HR departments in certain industries also have been under pressure to hire more people quickly and pay them better salaries to meet business goals while working amid an often virtual or hybrid environment. What's more, according to Browne, "90% of HR doesn't really happen in HR. It's with people managers."

But while the burnout situation is real and many HR executives are working longer hours, the good news is HR also has become viewed as more essential, in many respects, since 2020. Prior to that, access to the C-suite - let alone the CEO - could be rare for many HR professionals unless a major crisis occurred.

In the past, leaders had to beg for time before the company's full board. But there are more reports today about heads of HR sitting in board meetings as fully engaged participants.

Browne notes that he himself has gone from having less access a few years ago to running executive team meetings. "We're in the business," he said. "Don't let people put HR back in a box."

Breaking Free of Burnout

So, how can HR pros enjoy the fruits of this status and protect not only themselves, but those who report to them, from falling prey to burnout? Browne offers these tips:

  • Be intentional. Don't wait to be asked for something you want.
  • Stay performance focused - not problem focused.
  • Try to get ahead of things.
  • Be more professionally connected outside of work; and
  • Never stop engaging in hobbies you enjoy.

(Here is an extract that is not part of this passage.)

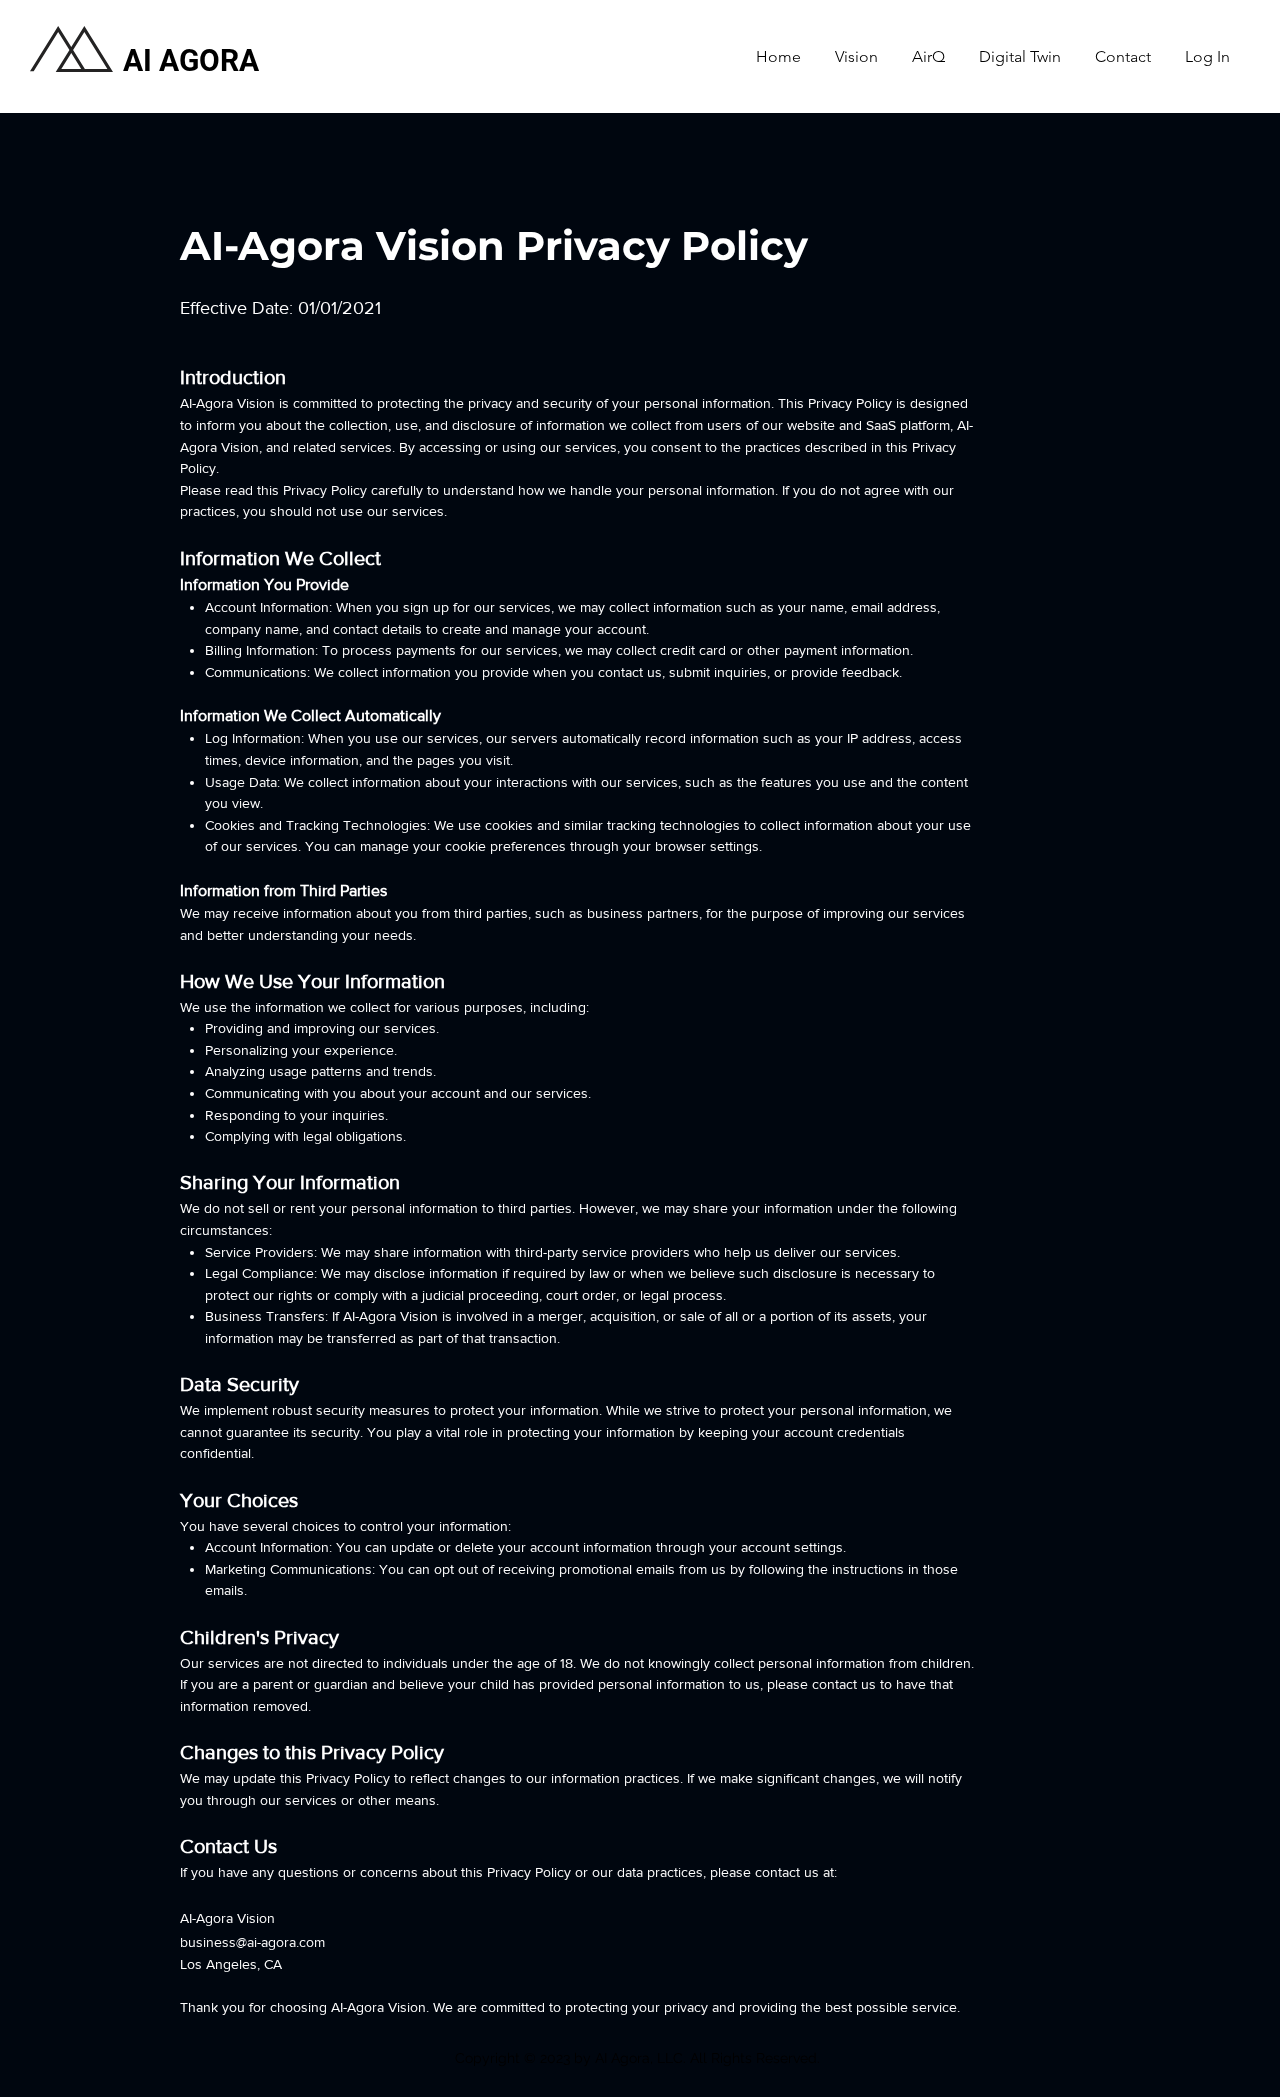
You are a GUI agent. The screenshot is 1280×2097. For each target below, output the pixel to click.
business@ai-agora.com (252, 1942)
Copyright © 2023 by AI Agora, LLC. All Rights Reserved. (639, 2058)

Also, don't just be reactive or afraid to ask for help from your team. "We have to take care of ourselves," said Browne. "If you don't do what you love, don't do it." But if someone gets to the point where they're so burnt out with HR that they're saying, "I have to get out no matter what," Browne notes that's not necessarily going to lead to something better. It's important to connect with others before things get to that point.